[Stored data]
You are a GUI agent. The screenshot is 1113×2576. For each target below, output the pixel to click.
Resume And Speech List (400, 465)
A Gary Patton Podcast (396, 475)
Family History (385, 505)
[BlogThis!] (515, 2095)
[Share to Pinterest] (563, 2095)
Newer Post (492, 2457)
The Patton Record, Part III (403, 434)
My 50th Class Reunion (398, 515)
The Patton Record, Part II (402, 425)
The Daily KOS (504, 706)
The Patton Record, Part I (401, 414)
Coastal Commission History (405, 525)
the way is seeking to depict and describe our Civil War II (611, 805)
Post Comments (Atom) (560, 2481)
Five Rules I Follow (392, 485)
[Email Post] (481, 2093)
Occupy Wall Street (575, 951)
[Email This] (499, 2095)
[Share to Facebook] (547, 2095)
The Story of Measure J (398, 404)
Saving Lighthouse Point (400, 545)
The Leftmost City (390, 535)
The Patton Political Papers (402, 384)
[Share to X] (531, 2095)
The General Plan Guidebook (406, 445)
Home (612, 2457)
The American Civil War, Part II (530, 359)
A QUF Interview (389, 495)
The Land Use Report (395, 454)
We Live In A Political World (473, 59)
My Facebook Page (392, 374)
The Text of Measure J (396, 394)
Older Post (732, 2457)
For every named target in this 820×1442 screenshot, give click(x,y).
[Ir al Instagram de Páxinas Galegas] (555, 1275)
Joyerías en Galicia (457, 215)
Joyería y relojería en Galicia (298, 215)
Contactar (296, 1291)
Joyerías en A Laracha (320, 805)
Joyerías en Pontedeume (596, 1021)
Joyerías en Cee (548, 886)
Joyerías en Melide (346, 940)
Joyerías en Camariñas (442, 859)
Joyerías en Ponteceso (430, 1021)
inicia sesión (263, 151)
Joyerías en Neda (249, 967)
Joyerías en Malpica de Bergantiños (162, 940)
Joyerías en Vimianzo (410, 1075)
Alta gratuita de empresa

BRIEF = Set down the entries above again, word for word.

EXERCISE ANSWER =
You are a GUI agent. The screenshot is 1113×2576. For each target below, output the pixel to click.
Resume And Speech List (400, 465)
A Gary Patton Podcast (396, 475)
Family History (385, 505)
[BlogThis!] (515, 2095)
[Share to Pinterest] (563, 2095)
Newer Post (492, 2457)
The Patton Record, Part III (403, 434)
My 50th Class Reunion (398, 515)
The Patton Record, Part II (402, 425)
The Daily KOS (504, 706)
The Patton Record, Part I (401, 414)
Coastal Commission History (405, 525)
the way is seeking to depict and describe our Civil War II (611, 805)
Post Comments (Atom) (560, 2481)
Five Rules I Follow (392, 485)
[Email Post] (481, 2093)
Occupy Wall Street (575, 951)
[Email This] (499, 2095)
[Share to Facebook] (547, 2095)
The Story of Measure J (398, 404)
Saving Lighthouse Point (400, 545)
The Leftmost City (390, 535)
The Patton Political Papers (402, 384)
[Share to X] (531, 2095)
The General Plan Guidebook (406, 445)
Home (612, 2457)
The American Civil War, Part II (530, 359)
A QUF Interview (389, 495)
The Land Use Report (395, 454)
We Live In A Political World (473, 59)
My Facebook Page (392, 374)
The Text of Measure J (396, 394)
Older Post (732, 2457)
For every named target in this 820×1442 screenshot, give click(x,y).
[Ir al Instagram de Páxinas Galegas] (555, 1275)
Joyerías en Galicia (457, 215)
Joyería y relojería en Galicia (298, 215)
Contactar (296, 1291)
Joyerías en A Laracha (320, 805)
Joyerías en Pontedeume (596, 1021)
Joyerías en Cee (548, 886)
Joyerías en Melide (346, 940)
Joyerías en Camariñas (442, 859)
Joyerías en Ponteceso (430, 1021)
inicia sesión (263, 151)
Joyerías en Neda (249, 967)
Joyerías en Malpica de Bergantiños (162, 940)
Joyerías en Vimianzo (410, 1075)
Alta gratuita de empresa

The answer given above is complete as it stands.